[PATCH v8 04/14] powerpc/vas: Alloc and setup IRQ and trigger port address

Wed Mar 25 00:27:12 AEDT 2020

On 3/24/20 3:26 AM, Oliver O'Halloran wrote:
> On Mon, Mar 23, 2020 at 8:28 PM Cédric Le Goater <clg at kaod.org> wrote:
>>
>> On 3/23/20 10:06 AM, Cédric Le Goater wrote:
>>> On 3/19/20 7:14 AM, Haren Myneni wrote:
>>>>
>>>> Alloc IRQ and get trigger port address for each VAS instance. Kernel
>>>> register this IRQ per VAS instance and sets this port for each send
>>>> window. NX interrupts the kernel when it sees page fault.
>>>
>>> I don't understand why this is not done by the OPAL driver for each VAS
>>> of the system. Is the VAS unit very different from OpenCAPI regarding
>>> the fault ?
>>
>> I checked the previous patchsets and I see that v3 was more like I expected
>> it: one interrupt for faults allocated by the skiboot driver and exposed
>> in the DT.
>>
>> What made you change your mind ?
> 
> From init_vas_inst() in arch/powerpc/platforms/powernv/vas.c:
> 
>         if (pdev->num_resources != 4) {
>                 pr_err("Unexpected DT configuration for [%s, %d]\n",
>                                 pdev->name, vasid);
>                 return -ENODEV;
>         }
> 
> This code should never have been written, but here we are. Due to the
> above adding an interrupt in the DT makes the driver unable to bind on
> older kernels. In an older version of the patches (don't think it was
> posted) Haren was using a non-standard interrupt property and we could
> work around the problem by going back to that.

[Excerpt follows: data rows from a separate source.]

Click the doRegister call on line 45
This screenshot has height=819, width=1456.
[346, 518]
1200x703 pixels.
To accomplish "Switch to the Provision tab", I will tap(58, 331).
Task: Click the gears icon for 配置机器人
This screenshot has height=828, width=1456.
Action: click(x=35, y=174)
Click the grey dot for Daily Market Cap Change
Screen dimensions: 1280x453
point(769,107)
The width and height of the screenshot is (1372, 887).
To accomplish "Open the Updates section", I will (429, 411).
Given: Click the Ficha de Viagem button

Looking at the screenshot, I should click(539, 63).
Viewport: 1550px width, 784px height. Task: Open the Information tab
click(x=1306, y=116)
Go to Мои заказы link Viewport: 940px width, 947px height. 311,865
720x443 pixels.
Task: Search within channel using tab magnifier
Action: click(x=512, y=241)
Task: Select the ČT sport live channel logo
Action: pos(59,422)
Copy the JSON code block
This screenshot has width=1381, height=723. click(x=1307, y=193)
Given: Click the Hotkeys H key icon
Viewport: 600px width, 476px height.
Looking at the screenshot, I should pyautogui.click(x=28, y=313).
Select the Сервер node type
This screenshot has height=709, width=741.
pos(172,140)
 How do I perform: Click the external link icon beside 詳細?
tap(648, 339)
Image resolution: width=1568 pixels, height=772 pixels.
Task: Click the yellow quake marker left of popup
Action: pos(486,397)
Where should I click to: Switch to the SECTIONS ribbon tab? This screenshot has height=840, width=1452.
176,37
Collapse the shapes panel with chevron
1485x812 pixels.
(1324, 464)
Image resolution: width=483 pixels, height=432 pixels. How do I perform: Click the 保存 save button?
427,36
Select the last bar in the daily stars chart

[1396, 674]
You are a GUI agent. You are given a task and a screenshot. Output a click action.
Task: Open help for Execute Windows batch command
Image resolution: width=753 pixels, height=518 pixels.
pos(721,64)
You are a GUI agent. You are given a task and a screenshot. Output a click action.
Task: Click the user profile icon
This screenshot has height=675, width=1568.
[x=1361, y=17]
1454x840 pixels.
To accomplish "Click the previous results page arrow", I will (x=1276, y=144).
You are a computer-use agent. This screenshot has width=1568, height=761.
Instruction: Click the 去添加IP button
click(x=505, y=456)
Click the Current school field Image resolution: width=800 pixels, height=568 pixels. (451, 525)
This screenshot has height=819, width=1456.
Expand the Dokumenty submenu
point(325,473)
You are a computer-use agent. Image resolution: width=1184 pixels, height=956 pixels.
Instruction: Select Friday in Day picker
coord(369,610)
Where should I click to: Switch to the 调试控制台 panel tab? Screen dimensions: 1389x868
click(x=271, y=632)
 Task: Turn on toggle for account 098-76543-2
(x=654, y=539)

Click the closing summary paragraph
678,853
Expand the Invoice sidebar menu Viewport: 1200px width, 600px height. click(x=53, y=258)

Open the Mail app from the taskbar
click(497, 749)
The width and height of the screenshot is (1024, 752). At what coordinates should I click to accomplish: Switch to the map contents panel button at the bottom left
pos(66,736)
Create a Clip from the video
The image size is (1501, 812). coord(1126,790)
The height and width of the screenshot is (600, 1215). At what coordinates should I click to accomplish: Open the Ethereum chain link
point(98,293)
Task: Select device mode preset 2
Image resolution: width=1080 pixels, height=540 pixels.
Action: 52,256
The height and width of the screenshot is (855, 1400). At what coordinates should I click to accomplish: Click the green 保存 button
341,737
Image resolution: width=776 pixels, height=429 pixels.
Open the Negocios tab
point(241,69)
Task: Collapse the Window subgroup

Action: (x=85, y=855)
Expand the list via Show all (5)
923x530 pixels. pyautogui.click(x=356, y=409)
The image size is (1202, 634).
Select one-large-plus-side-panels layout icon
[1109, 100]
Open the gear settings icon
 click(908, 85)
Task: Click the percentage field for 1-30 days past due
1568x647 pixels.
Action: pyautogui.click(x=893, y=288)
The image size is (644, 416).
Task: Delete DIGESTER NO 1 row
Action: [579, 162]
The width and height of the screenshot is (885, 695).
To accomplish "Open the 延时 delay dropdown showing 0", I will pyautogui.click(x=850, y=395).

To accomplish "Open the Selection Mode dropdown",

ok ... :/ I didn't know. Don't we have a rule on LinuxPPC for such 
things ? Such as, the culprit should send a croissant to everyone 
involved. 

> However, we already have the OPAL calls for allocating / freeing
> hardware interrupt numbers so why not do that? 

It's a good way to work around the problem but we are bypassing the
irqchip which does other things for the driver.

> If we ever want to take
> advantage of the job completion interrupts we'd want to have the
> ability to allocate them since the completion interrupts are
> per-window rather than per-VAS.

Yes. That's what I thought it was about to begin with. OCXL has a  
first implementation of such interrupts. 

>> This version is hijacking the lowlevel routines of the XIVE irqchip which
>> is not the best approach. OCXL is doing that because it needs to allocate
>> interrupts for the user space processes using the AFU and we should rework
>> that part.
> 
> What'd you have in mind for the reworking the oxcl interrupt allocation? 
> I didn't find it that objectionable since it's more or less the same as 
> what happens when allocating IPIs.

I think we need to work a bit more on the concepts, on the interfaces,
internal at the platform kernel level and at the user space level, and 
on the configuration, with chip affinity in mind. There are bunch of 
information on the sources that are retrieved from the firmware or 
hypervisor that we care about. An irqchip might be the best option 
for the moment. 

At the same time, it would be good to keep in mind user interrupts. 

C.

> 
>> However, the translation fault interrupt is allocated by skiboot.
>>
>> Sorry for the noise, I would like to understand more how this works. I also
>> have passthrough in mind.
>>
>> C.